Tuesday, March 11, 2008

Six miles of ships

Crusing is still a deal. That was the message this morning at Seatrade, an annual industry get-together where the CEOs of major cruise lines deliver their "state of the union'' panel.

As proof, Stein Kruse, president of Holland America Line, said he recently looked at cruise brochures from the 1980s, the 1990s and today. Prices for a week-long cruise have remained about the same, he noted -- and that's without adjusting for inflation and other factors.

In real terms, that means the price of cruising has gotten cheaper. (These days, you can often get a Caribbean cruise for about $100 per person per day. European cruises cost a little more, but your costs are set in U.S. dollars -- a bonus at a time that exchange rates are plummeting daily.)

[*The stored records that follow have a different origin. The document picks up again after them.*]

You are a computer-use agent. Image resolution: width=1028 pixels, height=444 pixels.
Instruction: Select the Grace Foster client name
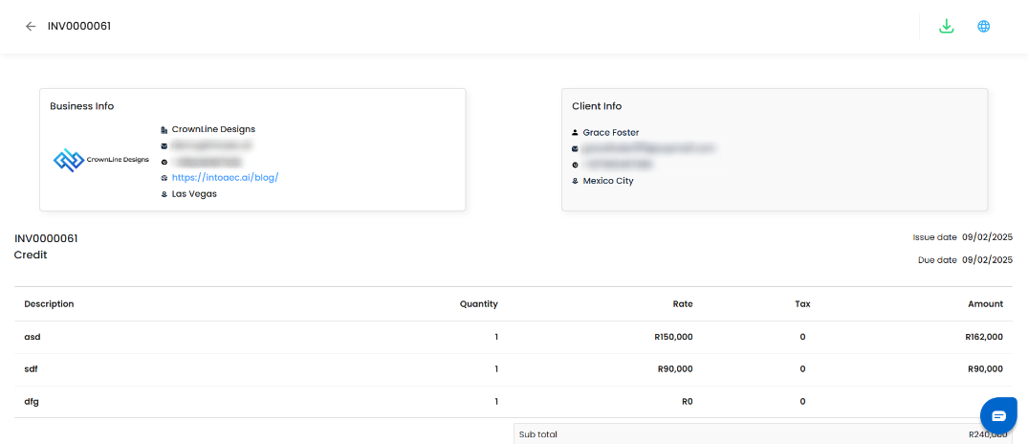tap(611, 133)

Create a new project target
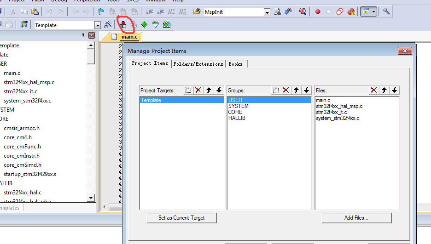coord(188,91)
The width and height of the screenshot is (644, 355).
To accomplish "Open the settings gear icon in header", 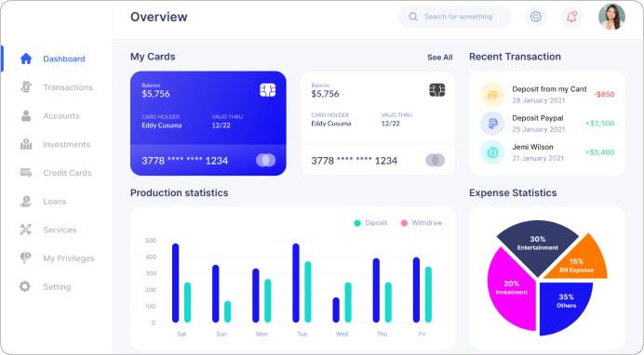I will [x=535, y=17].
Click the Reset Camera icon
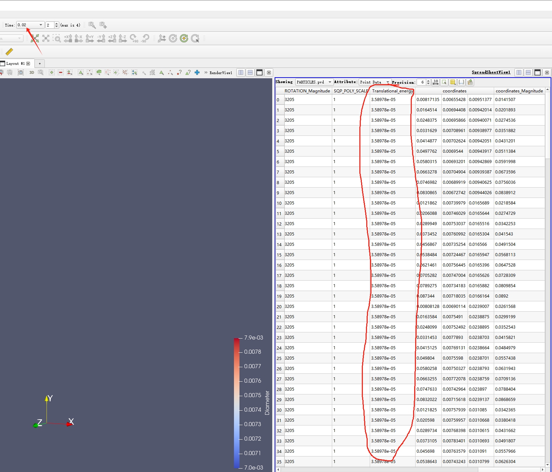Viewport: 552px width, 472px height. (x=34, y=38)

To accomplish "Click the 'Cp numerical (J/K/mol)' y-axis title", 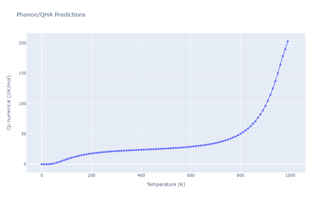I will pyautogui.click(x=9, y=103).
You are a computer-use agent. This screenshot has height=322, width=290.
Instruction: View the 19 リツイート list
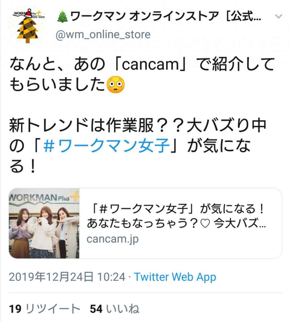coord(44,309)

The relative value of a cruise that includes food, lodging and transportation from port to port is one reason that cruise executives remain bullish on their industry, despite the economic slump. About 12.8 million passengers are expected to sail in 2008 on the major lines that are members of the Cruise Lines International Association -- about 200,000 more than in 2007.

Member cruise lines will introduce 36 new ships by 2012, reported Dan Hanrahan, president of Celebrity/Azamara cruises and chief of CLIA's marketing committee. Put them all end-to-end, and they'd stretch six miles long, he said.